I want to be totally clear: BigQuery also allows you to price by compute through what are called slots that you can reserve. That gives you a model closer to Snowflake’s. So you can play around with it.
[15:07] — The “Buy the Box” Model and Modernizing It with ClickHouse
Robert: Let’s talk about one final model. It’s pretty common in both of the models I’ve described to use object storage, or in the case of BigQuery something very like it. There is another model for operating databases in the cloud, and it’s the one that was pioneered by Redshift when they first opened up about 10 years ago. I call it the buy-the-box model.
If you go look at the pricing for Redshift, you can still see this model. Basically what you do is hire out a VM, for example a dc2.8xlarge with attached block storage (SSD), and they’ll charge you $4.80 an hour in Amazon US West 2. The actual underlying VM turns out to be an i3.8xlarge, which runs at about $2.50 an hour. The RAM is almost exactly the same, which is why it’s a pretty clear match. The markup on Redshift is actually not that high; it’s always had a lower markup than Snowflake, which really dings you on compute. The tradeoff is that Redshift’s approach gives you 66% less storage for the same spend.
Now, we can improve on this model significantly, and to see how it’s useful to introduce ClickHouse. ClickHouse is a popular open-source real-time analytic database. Here’s the basic architecture. You can have two types of storage, but the key thing is you’ll have ClickHouse servers connected to each other over a network. They can replicate: if you add data to a table on one host, it will automatically replicate to the other. The storage is columnar, like all the databases we’re dealing with today. That means data is stored in arrays that compress well. They’re also cheaper to query because you don’t have to read as much storage.
When ClickHouse was originally developed it could only store data on block storage, but it has since been improved to store data on S3-compatible object storage. It also includes either ClickHouse Keeper or ZooKeeper, a cluster used to maintain consensus about the data that needs to be replicated between servers.
Robert: So this is the database architecture. We can map it as a cloud service to what I call the modernized buy-the-box model. On the left you have your original Redshift architecture; on the right, a new version where instead of the old i3 instances we can use m6i instances. These are Intel-based with a clock speed at least a third faster than the old i3s, and they mount storage on EBS (Elastic Block Storage), which is versatile. With the newest Amazon gp3 storage you can control the bandwidth and throughput. If you dial it up to get a throughput of 1,000 megabytes per second, together with that nice VM, you’re going to run about $2.64 an hour.
But there’s another really important thing here: by separating the storage and compute, you can now easily adjust the relative amount you spend on each. That’s exactly what we’ve done for years at Altinity.Cloud when managing ClickHouse.

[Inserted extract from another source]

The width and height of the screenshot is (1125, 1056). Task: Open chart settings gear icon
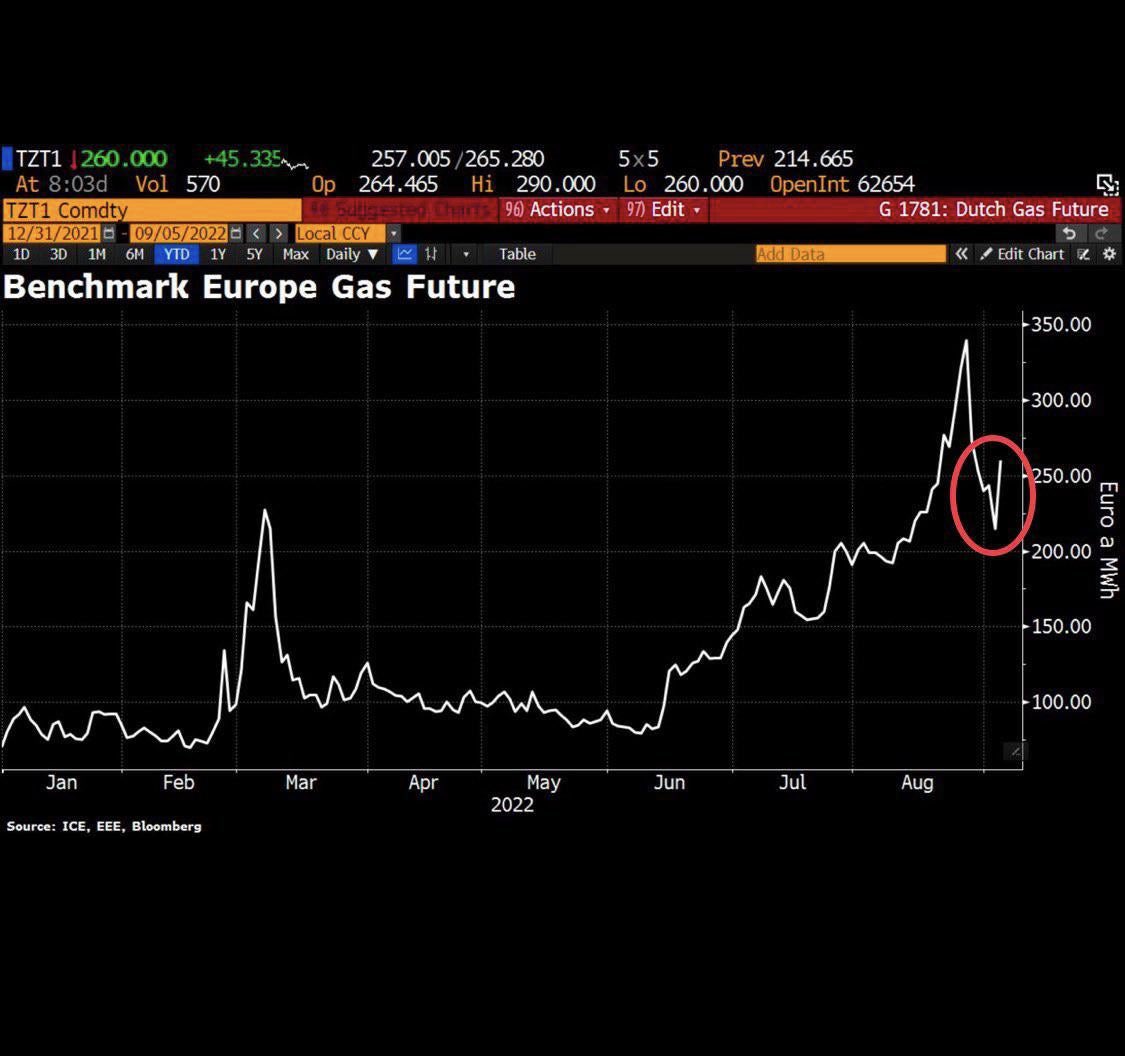(x=1108, y=254)
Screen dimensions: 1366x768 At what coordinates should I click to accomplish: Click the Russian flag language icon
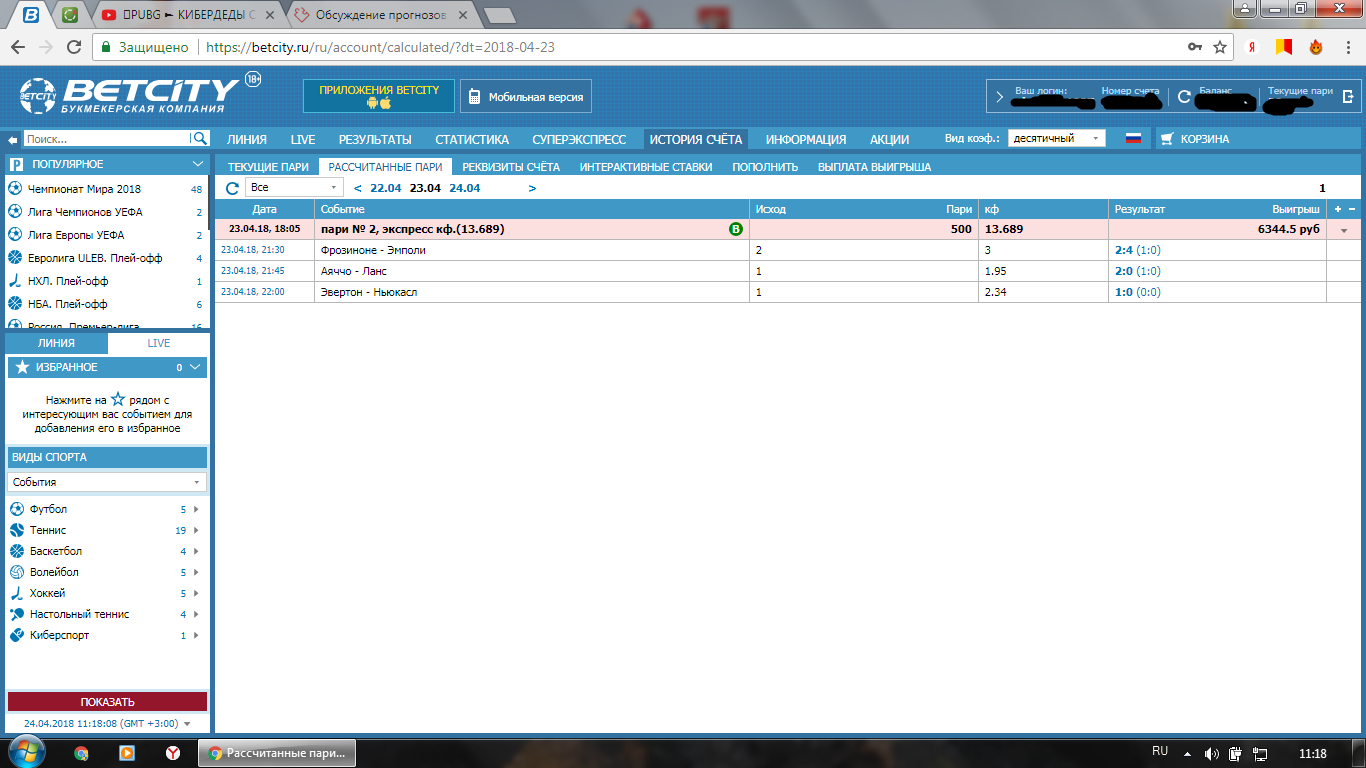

[20:00] — Effect of Storage and Compute Separation on ClickHouse Prices
Robert: By having separation of storage and compute, at any time you can change the CPUs and VMs you’re using and just remap them to the same storage. What that means is that depending on what you’re doing, you can scale your costs up and down simply by changing the VM types.
This graph shows the all-in, on-demand cost for Altinity.Cloud when it’s running ClickHouse. You can see that the m6i.12xlarge is going to cost about $6 an hour to operate, which is more expensive than Redshift. But what’s important is that ClickHouse is really fast, and m6i instances are faster than the Redshift equivalents. When we deploy, we would probably recommend smaller instance sizes, which means your costs are correspondingly a little lower, and you can of course adjust them. This illustrates the kind of benefits you get from this separation of storage and compute.
[21:39] — Quick Comparison of Cloud Database Pricing Models
Robert: Let me do a quick comparison. This wallet-size table shows the different ways these models compare.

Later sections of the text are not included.